What would be the equivalent way to correctly implement this using the max operator without relying on MCP? I want to ensure that both approaches are consistent because MCP is unavailable for extended_path (here).
I’d appreciate any feedback on the proper formulation of the equations and best practices for these cases.
The model is the simplest possible one with irreversible capital investment. There is a representative household that consumes c and invests in capital k. There is a firm with a production function y = Z* (k)^alpha. The idea is that capital investment is irreversible so investment ( ivt = k-(1-ddelta) * k(-1) ) cannot be negative, ivt>0.
Thank you very much in advance for any potential insight.
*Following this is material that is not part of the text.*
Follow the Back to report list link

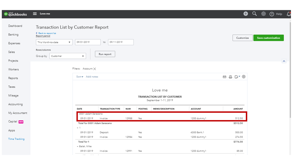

Sorry for the misunderstanding. The model considers 3 multipliers:
mu1; marginal utility of consumption
mu2; the shadow value of capital accumulation
mu3; this multiplier is associated with the Kuhn-Tucker condition for the irreversibility of investment.
mu3 = 0 when investment is positive, as the irreversibility constraint does not bind.
mu3 > 0 when investment hits the zero lower bound (ivt=0), reflecting the shadow cost of being unable to reduce investment further.
These multipliers are linked by the stationarity condition:
-mu1+mu2+mu3=0
which ensures that the household’s optimization balances the marginal utility of consumption, the shadow value of capital accumulation and the impact of the irreversibility constraint.
I am not sure if this is the proper way to consider occasinally binding constraints with the MCP and how the equivalent formulation using the max operator would look.